「よし、さくらんぼ、 あっちいこうぜ!」


幼い俺のちっこい手は、それよりももっと小さい手を握りしめて、走った。


「うにゅ!?」


――見事にコケた。

だが実は、泣かなかった。俺よりも小さい体をしているが、ずっと強い心を持っているようだ。


「大丈夫だよ………お兄ちゃん」

「そっか、たてるか?」


こくりと頷いて、二人で遊びに行った。


この時夏休みで、実とは毎日のように遊んだ。

歩に実の事を秘密にしていたのは、正解だっただろう。幼い自分の危機管理能力がフルで覚醒していたに違いない。



実と俺は、いろんなとこで沢山遊んだ。日が暮れても遊んでいた………


そんな思い出は今でも忘れられない大切な時間だった。
学校嫌いで不良なんて言われても、誰かと居る楽しさを忘れないように支えてくれたのは『さくらんぼ』なんだ。
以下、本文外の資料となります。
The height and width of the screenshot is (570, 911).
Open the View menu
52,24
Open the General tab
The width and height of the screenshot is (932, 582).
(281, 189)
彼女は、夏休みが終わるとスグにアメリカに行ってしまった。当時の俺はアメリカがどこにあるのか知らなくて、電車で会いに行けるものと思っていた。


だから俺は、彼女の見送りの時、彼女が泣いていた理由を知らなっかった。だから俺はこういって彼女をからかった。


「泣き虫だな、さくらんぼは」


でも、大粒の涙はどんどん溢れていった。


「にゅ……だってぇ」


コケても泣かない彼女の涙に、当時の俺は面食らってしまった。